View Blog | Read Bio

“Vague but exciting”

The WWW turns 20! and CERN celebrates its birthday inviting the father of the web, Tim Berners-Lee. In several occasions during the event, Berners-Lee and the CERN Director General had the opportunity to point out the role of CERN in the birth and success of the web. Their words well summarize what CERN, likewise TRIUMF or Fermilab, really is: a pool of highly motivated people coming together to push forward the understanding of Nature. And not only. As a matter of fact in the late ’90, CERN was already the largest and most geographically distributed scientific community. But it is not only the size and the diversity which leads to great advancements in the field. What drives us, as particle physicists, is a culture of sharing knowledge, “open-ness”. Thousands of people are actively contributing just to build
one of the experiments around the ring (be it ATLAS or CMS; the ALICE and LHCb are slightly smaller collaborations). Building an experiment is a whole experience by itself. We start from designing and testing the detectors. Each component will have to operate in extreme experimental conditions (high radiation for instance), and to provide excellent performance (fast response, good accuracy. etc). After the “R&D” phase is completed and the production starts, groups of experts sit at the same table
to design the test procedure of the hardware: most of our subdetectors won’t be accessible once assembled in the cavern and sophisticated and exhaustive tests need to guarantee a long term reliability of the hardware. Similar is the procedure for the electronics reading the data coming out of the detector. This is the beginning of the chain! The data will be transferred and analyzed; a complicated forest of databases are put in place to store the information about run conditions, calibration, alignment.

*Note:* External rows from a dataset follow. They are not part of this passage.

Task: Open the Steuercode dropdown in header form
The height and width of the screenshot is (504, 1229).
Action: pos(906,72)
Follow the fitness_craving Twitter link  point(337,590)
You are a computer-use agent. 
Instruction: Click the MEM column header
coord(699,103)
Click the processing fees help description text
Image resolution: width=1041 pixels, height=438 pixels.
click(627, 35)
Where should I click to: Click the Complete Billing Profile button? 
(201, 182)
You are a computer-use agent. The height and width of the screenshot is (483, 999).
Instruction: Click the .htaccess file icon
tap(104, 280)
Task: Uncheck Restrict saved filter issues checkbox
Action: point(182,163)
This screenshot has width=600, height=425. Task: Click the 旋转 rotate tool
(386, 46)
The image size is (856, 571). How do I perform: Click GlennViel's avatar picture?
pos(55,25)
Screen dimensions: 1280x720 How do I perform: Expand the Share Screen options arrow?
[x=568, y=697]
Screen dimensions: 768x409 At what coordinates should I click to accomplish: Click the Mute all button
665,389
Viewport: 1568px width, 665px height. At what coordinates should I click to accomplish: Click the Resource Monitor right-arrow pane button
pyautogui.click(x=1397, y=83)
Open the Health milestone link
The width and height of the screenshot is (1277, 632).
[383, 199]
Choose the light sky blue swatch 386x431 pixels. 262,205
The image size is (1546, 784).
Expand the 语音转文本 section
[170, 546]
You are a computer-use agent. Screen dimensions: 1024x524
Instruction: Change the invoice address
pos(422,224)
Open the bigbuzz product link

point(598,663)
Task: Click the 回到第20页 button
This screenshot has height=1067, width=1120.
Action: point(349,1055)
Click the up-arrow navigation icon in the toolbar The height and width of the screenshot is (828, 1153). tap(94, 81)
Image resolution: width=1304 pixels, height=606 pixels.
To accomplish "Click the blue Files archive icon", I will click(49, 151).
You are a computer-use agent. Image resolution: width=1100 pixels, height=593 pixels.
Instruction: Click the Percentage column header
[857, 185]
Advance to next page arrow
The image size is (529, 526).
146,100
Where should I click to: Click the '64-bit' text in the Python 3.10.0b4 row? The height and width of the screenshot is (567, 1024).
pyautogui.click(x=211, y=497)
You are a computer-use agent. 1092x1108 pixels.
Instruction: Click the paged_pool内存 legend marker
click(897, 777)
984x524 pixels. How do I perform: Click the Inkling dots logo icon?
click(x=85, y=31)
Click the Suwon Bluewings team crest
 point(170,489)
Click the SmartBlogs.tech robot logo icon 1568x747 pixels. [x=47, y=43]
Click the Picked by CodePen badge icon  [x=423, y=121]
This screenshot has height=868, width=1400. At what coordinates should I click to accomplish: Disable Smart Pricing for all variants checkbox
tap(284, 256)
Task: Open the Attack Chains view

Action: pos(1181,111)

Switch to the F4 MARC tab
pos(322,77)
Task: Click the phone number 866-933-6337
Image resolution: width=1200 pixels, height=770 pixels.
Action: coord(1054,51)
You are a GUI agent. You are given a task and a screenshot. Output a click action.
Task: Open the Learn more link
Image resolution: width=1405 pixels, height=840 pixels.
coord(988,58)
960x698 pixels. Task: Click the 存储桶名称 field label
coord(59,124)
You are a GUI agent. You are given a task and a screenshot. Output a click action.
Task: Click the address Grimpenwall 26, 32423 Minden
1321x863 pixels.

Data understanding has to be carried out online (“live”) to provide immediate feed back, detailed study might take years. Finally the tools are ready, our enormous amount of data is distributed world wide using the “grid” and the search will start. The creativity of the whole collaboration spurs from a free interaction among its members. The management holding the community together for the accomplishment of goals, does not have a top-down structure. It is rather formed by colleagues with scientific skills and a strong capability of building consensus, as voted (directly or indirectly) by the collaboration. This makes the world of particle physics free from any influence, but the strive for scientific achievements. The laboratory becomes an optimal place for a spark, for a brilliant idea to be born and spread. Of course the world would be different, if for instance, any loyalty had been enforced on the web. Similarly, after an extremely rigorous scrutiny, all our scientific results are published and represent the common foundation for the next step in research. While the world is going through the so called “Globalization 3.0” (you can read the “World is flat” by T.L. Zimmermann, a debatable but interesting view), the British Library (and the New York Times for that matters) is undertaking a collecting and archiving project to preserve information stored solely in short term web sites, to prevent a “black hole for future historians and writers”!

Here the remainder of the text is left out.